[Collected data]

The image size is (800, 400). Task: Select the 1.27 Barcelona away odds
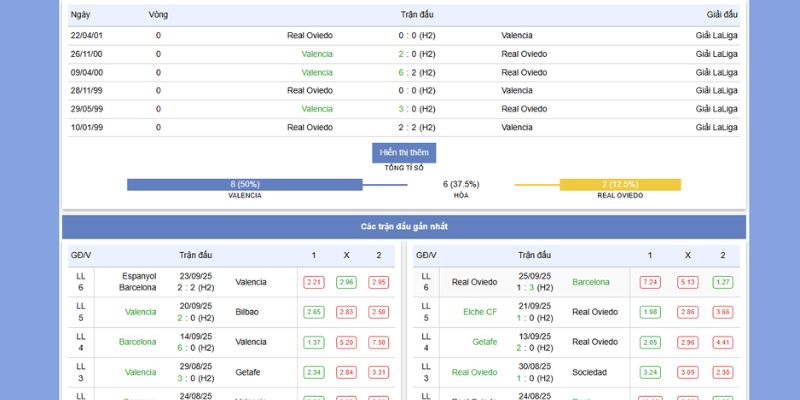pos(723,283)
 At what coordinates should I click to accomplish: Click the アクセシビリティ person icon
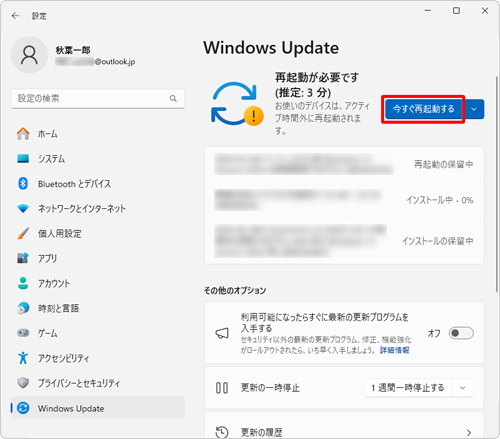point(23,358)
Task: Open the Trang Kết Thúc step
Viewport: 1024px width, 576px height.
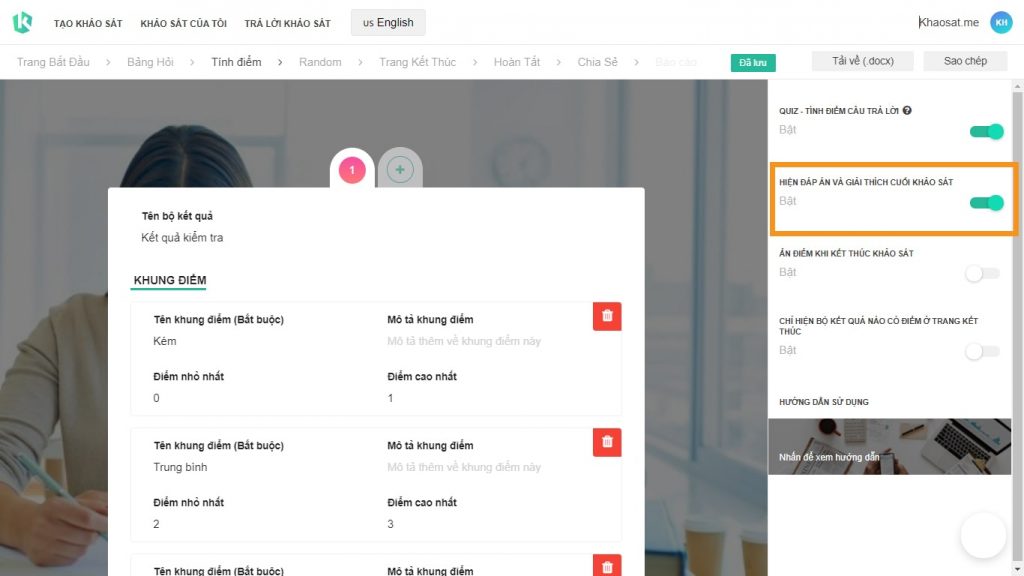Action: coord(417,62)
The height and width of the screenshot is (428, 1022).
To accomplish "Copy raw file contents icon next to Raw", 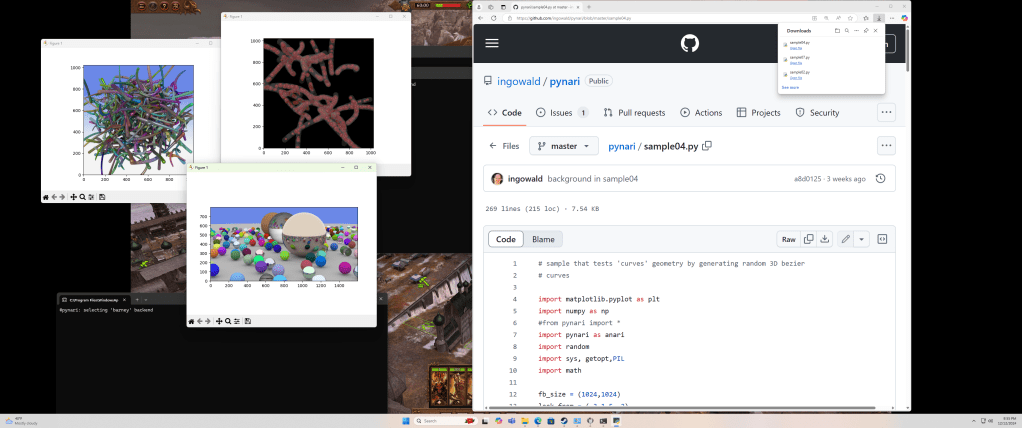I will click(809, 239).
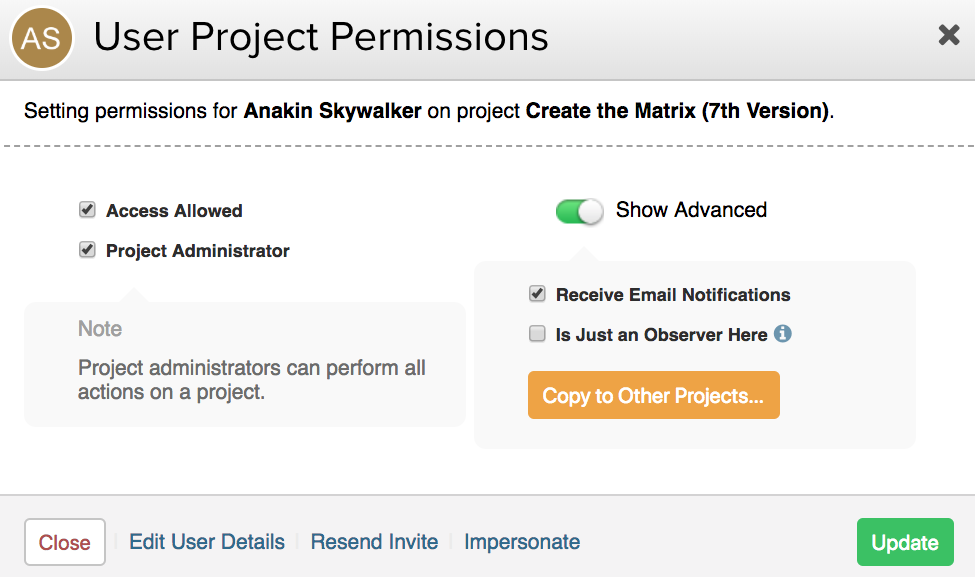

### Prompt:
Starting at the first line of the data, set down each line exactly until you have copied the line with "The height and", but leave the pictures out.

### Answer:
The image size is (800, 400). Task: Select the 1.27 Barcelona away odds
pos(723,283)
 At what coordinates should I click to accomplish: Click the アクセシビリティ person icon
point(23,358)
Task: Open the Trang Kết Thúc step
Viewport: 1024px width, 576px height.
Action: coord(417,62)
The height and width of the screenshot is (428, 1022).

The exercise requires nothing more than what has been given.